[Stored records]
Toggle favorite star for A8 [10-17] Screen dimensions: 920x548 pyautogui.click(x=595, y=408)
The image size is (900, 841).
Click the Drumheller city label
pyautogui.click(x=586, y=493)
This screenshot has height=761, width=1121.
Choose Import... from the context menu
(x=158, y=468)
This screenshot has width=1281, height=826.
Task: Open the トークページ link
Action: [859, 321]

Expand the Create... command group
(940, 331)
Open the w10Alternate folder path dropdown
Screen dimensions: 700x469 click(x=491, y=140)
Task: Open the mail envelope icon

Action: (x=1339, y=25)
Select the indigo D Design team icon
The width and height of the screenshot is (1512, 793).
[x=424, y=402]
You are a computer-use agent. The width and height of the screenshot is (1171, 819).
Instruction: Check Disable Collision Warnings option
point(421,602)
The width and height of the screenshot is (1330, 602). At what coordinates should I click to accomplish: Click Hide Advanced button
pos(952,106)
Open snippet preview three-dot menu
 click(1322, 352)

Requirement: For each line in the data, set it down again exactly.

Response to this task:
Toggle favorite star for A8 [10-17] Screen dimensions: 920x548 pyautogui.click(x=595, y=408)
The image size is (900, 841).
Click the Drumheller city label
pyautogui.click(x=586, y=493)
This screenshot has height=761, width=1121.
Choose Import... from the context menu
(x=158, y=468)
This screenshot has width=1281, height=826.
Task: Open the トークページ link
Action: [859, 321]

Expand the Create... command group
(940, 331)
Open the w10Alternate folder path dropdown
Screen dimensions: 700x469 click(x=491, y=140)
Task: Open the mail envelope icon

Action: (x=1339, y=25)
Select the indigo D Design team icon
The width and height of the screenshot is (1512, 793).
[x=424, y=402]
You are a computer-use agent. The width and height of the screenshot is (1171, 819).
Instruction: Check Disable Collision Warnings option
point(421,602)
The width and height of the screenshot is (1330, 602). At what coordinates should I click to accomplish: Click Hide Advanced button
pos(952,106)
Open snippet preview three-dot menu
 click(1322, 352)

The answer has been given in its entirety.